Normalmente no digo quien es el narrador porque me gusta saber si logré introducirlo bien o no, pero en esta ocasión lo haré porque necesito explicar algo.

Este cap es narrado desde el punto de vist de Kurama, así que trabajar pensamientos puede resultar un poco engorroso en cierto sentido, así que; aquí dejo como diferenciarlos:

«No se equivocó en lo más mínimo» Estos son pensamientos privados, que en condiciones normales no son "escuchados" por nadie más

«Kurama…» Pensamientos de dialogo, es decir; dos o más personas se estan comunicando a través de sus pensamientos.

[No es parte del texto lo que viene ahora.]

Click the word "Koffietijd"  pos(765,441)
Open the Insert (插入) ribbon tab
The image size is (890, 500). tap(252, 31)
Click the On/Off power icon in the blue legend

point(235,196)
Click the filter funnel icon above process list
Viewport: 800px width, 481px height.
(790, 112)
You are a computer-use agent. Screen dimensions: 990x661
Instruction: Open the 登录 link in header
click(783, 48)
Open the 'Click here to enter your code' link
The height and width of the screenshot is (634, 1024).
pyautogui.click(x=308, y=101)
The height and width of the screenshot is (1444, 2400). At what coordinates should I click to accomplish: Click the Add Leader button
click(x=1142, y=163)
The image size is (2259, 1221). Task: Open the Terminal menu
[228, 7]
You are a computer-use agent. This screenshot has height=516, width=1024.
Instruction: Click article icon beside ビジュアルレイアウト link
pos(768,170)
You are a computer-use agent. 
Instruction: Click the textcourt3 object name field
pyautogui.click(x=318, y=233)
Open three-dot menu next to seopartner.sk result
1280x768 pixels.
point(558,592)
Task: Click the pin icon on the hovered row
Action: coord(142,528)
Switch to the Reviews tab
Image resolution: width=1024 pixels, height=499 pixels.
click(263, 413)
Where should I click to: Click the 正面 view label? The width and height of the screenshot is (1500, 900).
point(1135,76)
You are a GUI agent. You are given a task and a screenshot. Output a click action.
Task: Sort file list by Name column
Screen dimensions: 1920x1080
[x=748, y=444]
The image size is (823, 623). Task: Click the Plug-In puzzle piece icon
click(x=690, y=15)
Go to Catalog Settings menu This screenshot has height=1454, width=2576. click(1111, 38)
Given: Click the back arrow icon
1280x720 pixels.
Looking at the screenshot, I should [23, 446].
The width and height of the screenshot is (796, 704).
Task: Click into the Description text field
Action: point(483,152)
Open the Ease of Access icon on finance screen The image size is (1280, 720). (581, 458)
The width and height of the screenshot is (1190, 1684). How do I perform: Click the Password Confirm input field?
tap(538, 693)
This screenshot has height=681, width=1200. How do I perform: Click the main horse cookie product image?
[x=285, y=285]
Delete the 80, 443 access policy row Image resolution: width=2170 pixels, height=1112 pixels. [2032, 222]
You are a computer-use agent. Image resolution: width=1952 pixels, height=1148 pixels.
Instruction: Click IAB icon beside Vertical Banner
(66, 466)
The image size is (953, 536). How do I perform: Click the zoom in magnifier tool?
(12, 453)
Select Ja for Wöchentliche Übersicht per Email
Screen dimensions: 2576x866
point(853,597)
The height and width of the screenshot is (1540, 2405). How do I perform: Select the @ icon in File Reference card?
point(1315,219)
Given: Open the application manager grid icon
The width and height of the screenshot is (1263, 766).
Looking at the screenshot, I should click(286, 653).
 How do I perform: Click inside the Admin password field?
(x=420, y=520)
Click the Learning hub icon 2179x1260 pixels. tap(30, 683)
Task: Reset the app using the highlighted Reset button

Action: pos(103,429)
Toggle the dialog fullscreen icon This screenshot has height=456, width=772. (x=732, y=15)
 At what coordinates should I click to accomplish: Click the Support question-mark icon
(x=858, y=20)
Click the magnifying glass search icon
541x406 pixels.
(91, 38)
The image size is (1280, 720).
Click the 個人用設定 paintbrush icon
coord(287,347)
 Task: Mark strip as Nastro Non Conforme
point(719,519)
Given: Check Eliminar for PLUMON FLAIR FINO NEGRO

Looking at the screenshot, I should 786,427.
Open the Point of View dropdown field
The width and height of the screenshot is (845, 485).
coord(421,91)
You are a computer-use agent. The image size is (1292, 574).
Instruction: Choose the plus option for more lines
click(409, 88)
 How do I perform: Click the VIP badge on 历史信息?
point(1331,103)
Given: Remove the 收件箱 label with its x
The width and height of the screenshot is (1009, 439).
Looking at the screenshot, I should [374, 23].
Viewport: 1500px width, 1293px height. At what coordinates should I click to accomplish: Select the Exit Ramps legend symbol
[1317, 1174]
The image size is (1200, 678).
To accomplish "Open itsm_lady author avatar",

Dicho eso, no los entretego más y espero disfruten del cap :)


Iniciativa.

La reunión que preparó la chica Yamanaka para Naruto le sintió de maravilla, aunque se extendió pasada de la media noche. En el camino de regreso, Naruto no terminaba de salir de su asombro, en especial por las memorias que compartieron con él acerca de sus hazañas como ninja. Lo cual le producía una sonrisa a la chica Hinata.

―Me alegra mucho que te haya gustado Naruto-kun ―pronunció Hinata al ver el entusiasmo de Naruto. Quien estoy seguro no escuchó en lo absoluto, seguía ensimismado en el asombro de quien era "él".

―En verdad… ―comenzó diciendo, con un tono algo apagado y extraño a su persona, deteniendo su marcha. La H yuuga se mostró algo preocupada, yo fruncí el ceño curioso― Me cuesta creer… que yo soy esa persona de la que estaban hablando ―pronunció cabizbajo. Note a la mirada de la chica Hyuuga apagarse y una mueca extraña marcarse en su rostro. Yo por otro lado me sentía intrigado por las palabras de Naruto, e inmediatamente llegó a mi cabeza algo de la explicación de Ino durante su reunión:

"…Podemos haber sentido empatía, lastima o cualquier otra cosa cuando vimos esas imágenes, pero esa es nuestra experiencia, no la de Naruto; esos recuerdos no llevan la carga emocional que Naruto experimentó cuando los vivió."

«No se equivocó en lo más mínimo» pensé al ver la reacción de Naruto… Sin embargo mi pensamiento se desvaneció al darme cuenta y recordar que Naruto siempre ha tenido algo de idiota, e ingenuo. Cosa que mantenía

―¡Por supuesto que no lo puedo ser! ―pronunció con voz potente y animada, mostrando su típica sonrisa y sorprendiendo a Hinata a su lado― ¡Me falta mucho para volver a ser el héroe que todos recuerdan! ―agregó, lanzando una perfecta patada alta, sacando un sonrisa de la Hyuuga… una que se convirtió en curiosidad al darse cuenta que Naruto estaba congelado en esa posición.

«Le dolió» pensé divertido.

―Du-duele ―confirmó él, haciendo una mueca de dolor y provocando que Hinata corriera a socorrerlo mientras yo me reía muy en lo profundo de Naruto.

―¡Naruto-kun! ―pronunció preocupada Hinata mientras lo socorría, golpeando unos puntos en las piernas del chico, haciendo que sus músculos se relajaran y pudiera bajar su extremidad.― ¿Te encuentras bien Naruto-kun?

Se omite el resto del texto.